The Street Life Series: Is it Rags or Riches? by Kevin M. Weeks Xlibris
book review by Peter M. Fitzpatrick
"The street life and the corporate life aren't that different. There are just very opposing rules."
Picasso's famous dictum that art is a lie that tells the truth can also describe fiction writing. Such truths are not always easily discernible. The mystery and illusion in cubist and other masterpieces is essential to their power. Rags or Riches is also formed with fractured perspective and shifting identity. Essentially urban, the novel combines no less than three major metropolitan areas. Washington DC, Philadelphia, and Atlanta law enforcement must band together to wage literal war on a former special-forces operative lost in his own private world of cold-blooded murder and mayhem.
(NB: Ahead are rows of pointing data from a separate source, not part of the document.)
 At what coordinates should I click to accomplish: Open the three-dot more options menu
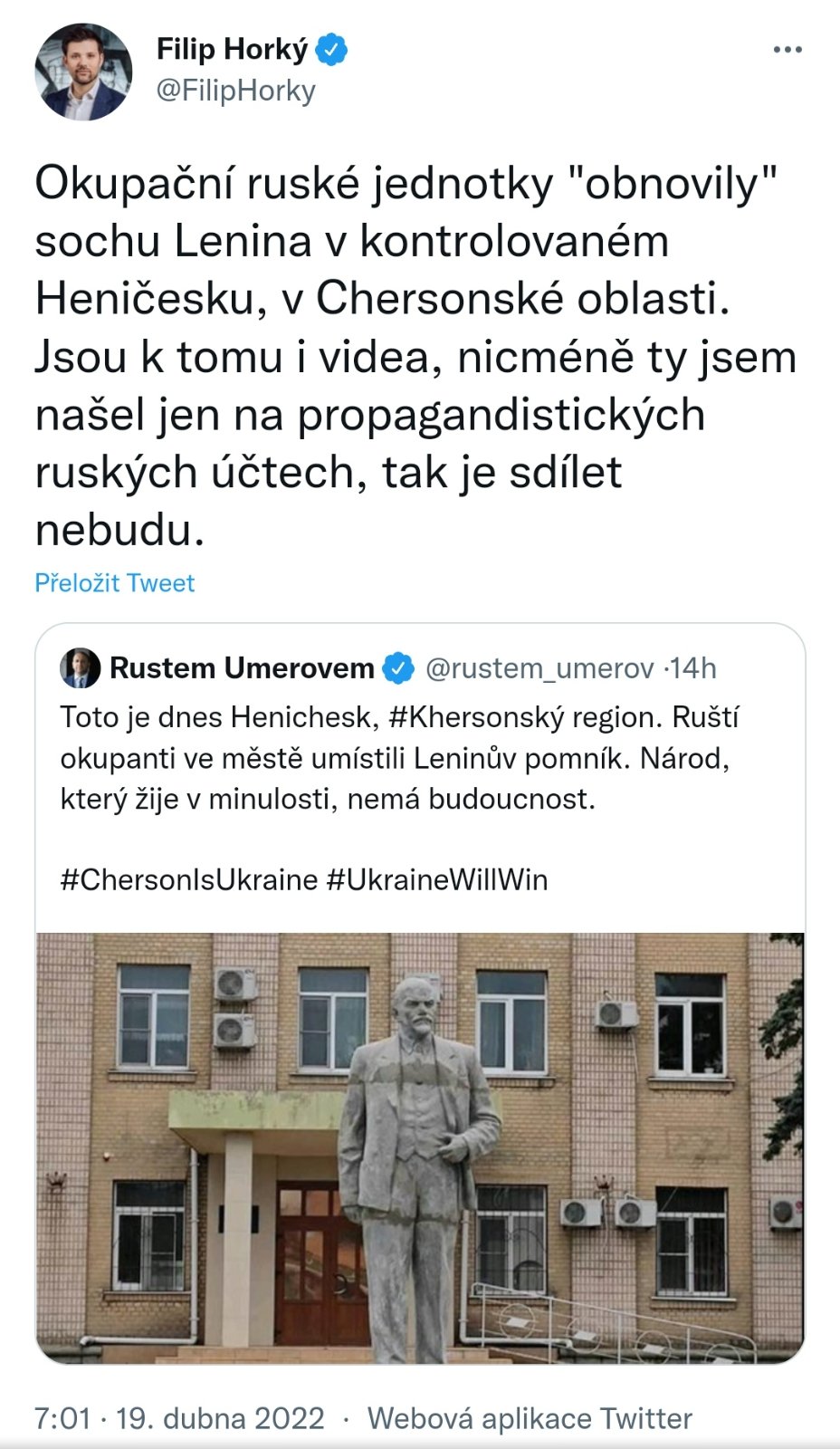click(x=788, y=50)
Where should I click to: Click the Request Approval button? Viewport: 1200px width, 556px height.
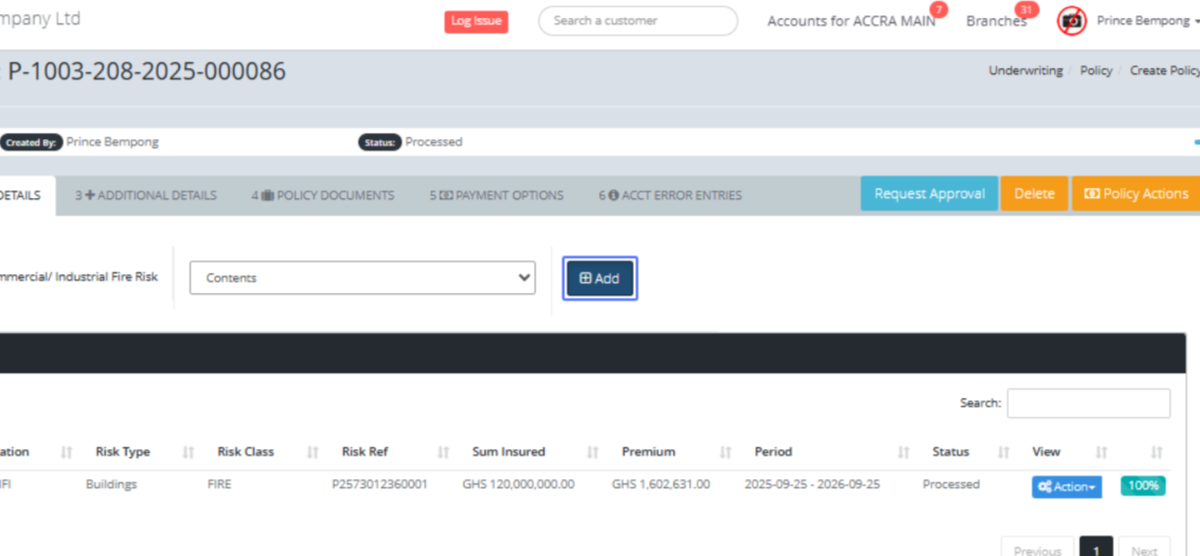point(929,194)
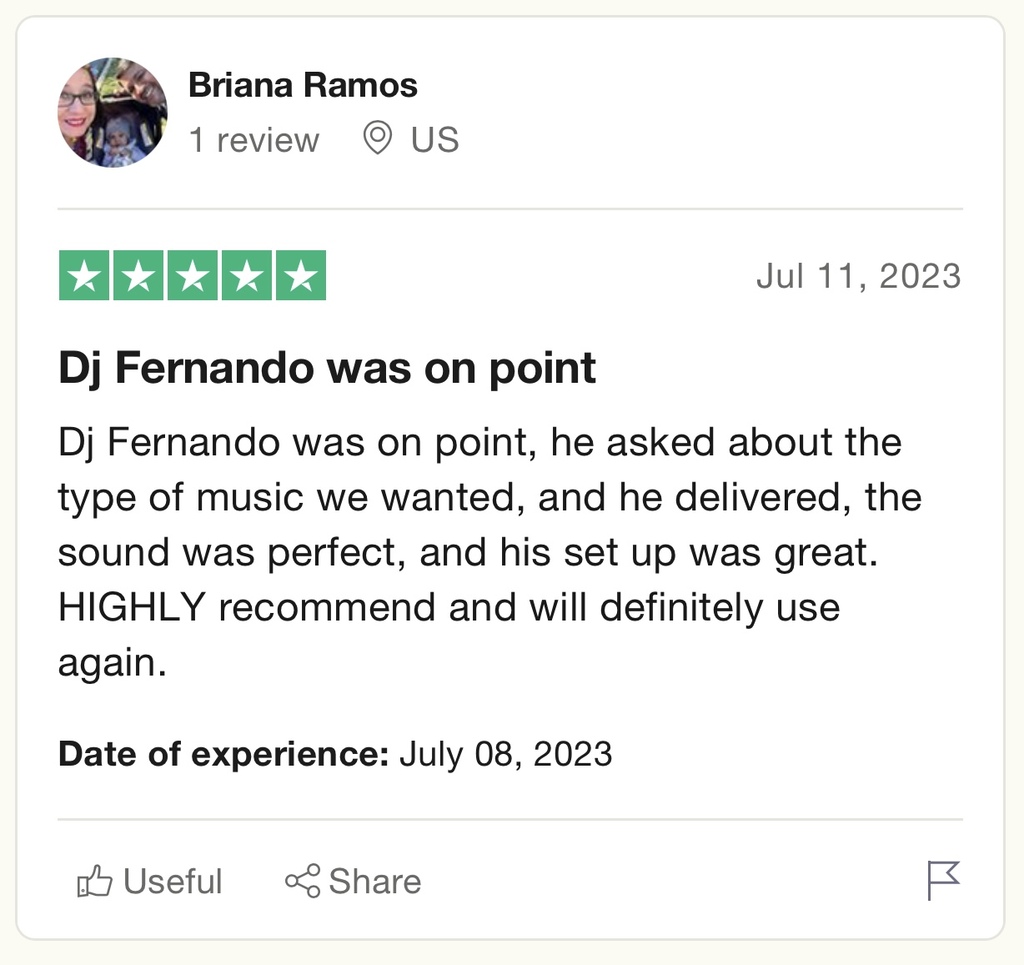Click the July 08, 2023 experience date
Image resolution: width=1024 pixels, height=965 pixels.
505,755
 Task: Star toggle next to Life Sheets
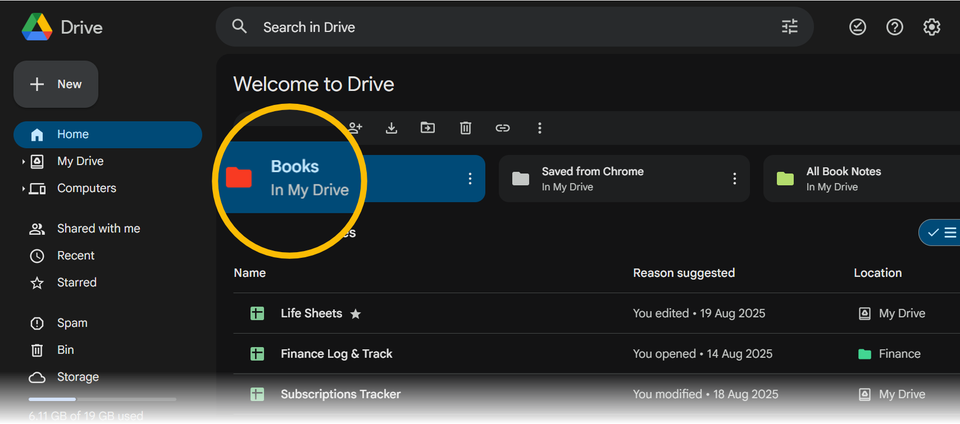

Yet his vendetta is motivated by a skewed sense of justice. A detective who successfully solves crimes with six-sided dice and a villain who plots his destruction by treating the city of Atlanta like a chessboard are just some of the puzzles and games that make up this scenario of puppets and string-pullers.
Contradiction, ambiguity, and enigma permeate the narrative and characters. Twin sisters on opposite sides of the drug trade. Or are they? Two brothers, one doing hard time for ten years for a murder he didn't commit; the other a hard-bitten drug lord intent on dominating the drug trade in greater metropolitan Atlanta—a free man. Then there is Atlanta itself, where the story is set. Burned by Sherman in the Civil War because of its function as a munitions depot for the railroad system of the Confederacy, it is now one of the most multicultural cities in America, with one of the largest and wealthiest African American communities in the country. The author shows his love and admiration for the city while painting a gritty and realistic picture of the power of drugs and the pull of the street life. Possibilities of redemption and renewal emerge against an aggressive background of entrapment and menace. Plenty of action and plot twists make this third novel in the Street Life series a page-turner that is both ultra-modern and unique.